> _Assignment_
Give back all of the data exactly as written.

==== Records to use

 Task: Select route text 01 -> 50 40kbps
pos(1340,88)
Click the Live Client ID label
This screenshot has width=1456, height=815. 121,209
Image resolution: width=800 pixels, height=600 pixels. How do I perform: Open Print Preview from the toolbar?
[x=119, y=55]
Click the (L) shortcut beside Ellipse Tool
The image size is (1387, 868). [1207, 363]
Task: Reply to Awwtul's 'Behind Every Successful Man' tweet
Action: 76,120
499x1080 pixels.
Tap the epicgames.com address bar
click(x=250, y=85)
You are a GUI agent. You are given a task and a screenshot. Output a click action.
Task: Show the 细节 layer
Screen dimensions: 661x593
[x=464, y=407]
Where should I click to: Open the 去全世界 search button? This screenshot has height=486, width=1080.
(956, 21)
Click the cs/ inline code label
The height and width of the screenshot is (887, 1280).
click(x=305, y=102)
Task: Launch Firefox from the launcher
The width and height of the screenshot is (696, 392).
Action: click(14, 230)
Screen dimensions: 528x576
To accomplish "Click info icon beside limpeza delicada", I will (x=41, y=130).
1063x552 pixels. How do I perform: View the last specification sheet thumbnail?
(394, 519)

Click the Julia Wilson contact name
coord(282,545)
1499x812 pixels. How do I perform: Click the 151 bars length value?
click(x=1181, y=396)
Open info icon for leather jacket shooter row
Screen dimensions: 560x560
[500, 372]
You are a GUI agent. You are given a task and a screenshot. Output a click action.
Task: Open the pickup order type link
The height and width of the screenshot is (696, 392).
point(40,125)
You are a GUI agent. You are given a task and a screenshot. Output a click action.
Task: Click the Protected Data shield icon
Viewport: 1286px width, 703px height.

========

> _Solution_
 Task: Select route text 01 -> 50 40kbps
pos(1340,88)
Click the Live Client ID label
This screenshot has width=1456, height=815. 121,209
Image resolution: width=800 pixels, height=600 pixels. How do I perform: Open Print Preview from the toolbar?
[x=119, y=55]
Click the (L) shortcut beside Ellipse Tool
The image size is (1387, 868). [1207, 363]
Task: Reply to Awwtul's 'Behind Every Successful Man' tweet
Action: 76,120
499x1080 pixels.
Tap the epicgames.com address bar
click(x=250, y=85)
You are a GUI agent. You are given a task and a screenshot. Output a click action.
Task: Show the 细节 layer
Screen dimensions: 661x593
[x=464, y=407]
Where should I click to: Open the 去全世界 search button? This screenshot has height=486, width=1080.
(956, 21)
Click the cs/ inline code label
The height and width of the screenshot is (887, 1280).
click(x=305, y=102)
Task: Launch Firefox from the launcher
The width and height of the screenshot is (696, 392).
Action: click(14, 230)
Screen dimensions: 528x576
To accomplish "Click info icon beside limpeza delicada", I will (x=41, y=130).
1063x552 pixels. How do I perform: View the last specification sheet thumbnail?
(394, 519)

Click the Julia Wilson contact name
coord(282,545)
1499x812 pixels. How do I perform: Click the 151 bars length value?
click(x=1181, y=396)
Open info icon for leather jacket shooter row
Screen dimensions: 560x560
[500, 372]
You are a GUI agent. You are given a task and a screenshot. Output a click action.
Task: Open the pickup order type link
The height and width of the screenshot is (696, 392).
point(40,125)
You are a GUI agent. You are given a task and a screenshot. Output a click action.
Task: Click the Protected Data shield icon
Viewport: 1286px width, 703px height.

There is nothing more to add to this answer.